> [Prompt A]: Reproduce the predictions article word for word, from "As far as we" to "of this page.".
> [Prompt B]:
Answer the following questions from the predictions article, one per line:
(i) For how long did Ryan Rocifero scour newspaper columns?
(ii) In what year did Landon Peaks write his prediction?
(iii) What occupation does the predictions article give for Tracy Patterson?
[[ Selected passage open ]]
Surprising Predictions from Past Decades
Our roving reporter Ryan Rocifero has been roving again, this time in a sort of time-travel exercise. He has spent nearly a fortnight scouring newspaper columns from the beginning of several decades in the first half of the 20th Century, looking for predictions of “what may come in future decades” from the points of view of the writers of those times. Many of them were surprisingly accurate predictions of what has come to pass already in our own era.
Rocifero found the following quotations in various English newspapers, whose identity has been denied so as to protect their anonymity. Moreover, the authors’ middle names are left out for the sake of propriety.
In 1920, Sir Jonathan Wallace wrote:
Sometime in the future, you will no longer be allowed to write by hand; almost all your work will be required to be typed on an advanced electronic typewriter, both for the sake of efficiency and because most people will have terrible handwriting.
In 1930, columnist Reginald Randolph wrote:
In coming decades, we know not exactly when, you will not be allowed to see most merchandise in person before you buy it. You will be forced to rely on the reputation of the seller and other people’s views of a given product, with perhaps a small photograph, to decide whether or not to purchase it.
The marketplace seems to be a recurring theme, as in 1940, the very next decade, a Mr. Landon Peaks wrote:
Not only will retailers be liberal in lending, but you will be compelled to pay for nearly everything by credit, which will no doubt require you to submit intimate personal information for background checks of various sorts before you can buy almost anything of value. Merchants may even have personal accounts by which to track your every purchase, from groceries and medicine to radios, televisions, and other electronic equipment. This will allow companies to assess exactly what you own at any given time, and to calculate your worth as a human being, potentially even blocking your account if you buy too much, or too little, depending on their particular goal. [Emphasis in original.]
Of course, government oversight was another subject of suspicion, er, speculation. In 1950, political reporter Tracy Patterson wrote:
The Government will have computational strategies to read all of your mail, due to its being almost entirely electronic by then, subject to inspection and manipulation by so-called “super-computers.”
As far as we can tell, all these writers are now deceased, perhaps victims of their own prophetic tendencies. Too smart for their own good, apparently.
And now, to you, Dear Readers, I ask: Have you any prophecies of your own? What do you think we might see in future decades? Death? Destruction? The End of the World? Or Flowers and Romance? You can leave your comments at the bottom of this page.
I predict that by 2020 we’ll all be wearing mohawk wigs. Even the grandmothers.
Fascinating. I’ll be sure to tell my grandmother, in case she hasn’t got her wig yet.
I would like to prophecy that The Flying News becomes the official news of every forthcoming Olympic Games, and of the United Nations.
[[ Selected passage closed ]]
[[ Material provided open ]]
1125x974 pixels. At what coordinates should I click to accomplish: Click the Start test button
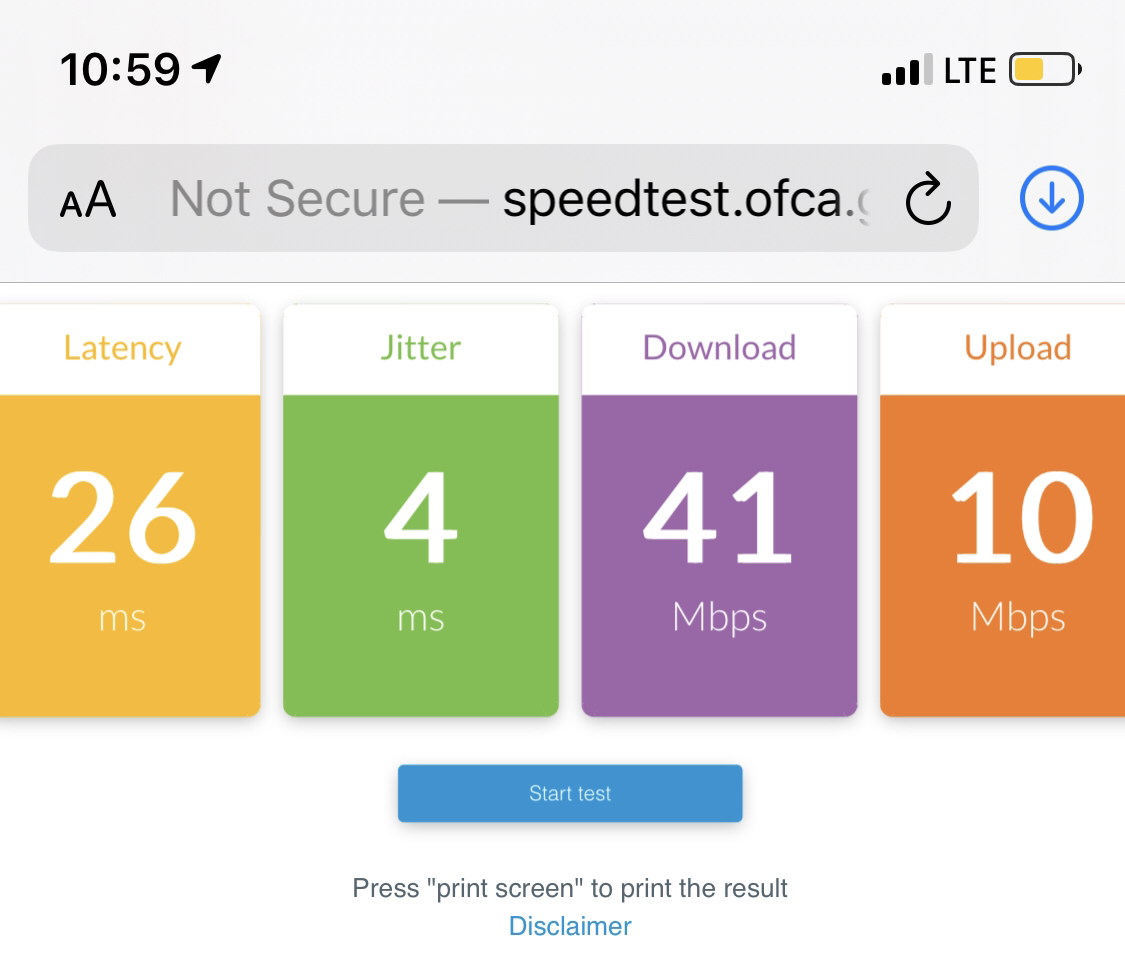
[[ Material provided closed ]]
> [Exercise answer A]:
As far as we can tell, all these writers are now deceased, perhaps victims of their own prophetic tendencies. Too smart for their own good, apparently.
And now, to you, Dear Readers, I ask: Have you any prophecies of your own? What do you think we might see in future decades? Death? Destruction? The End of the World? Or Flowers and Romance? You can leave your comments at the bottom of this page.

> [Exercise answer B]:
(i) Nearly a fortnight.
(ii) 1940.
(iii) Political reporter.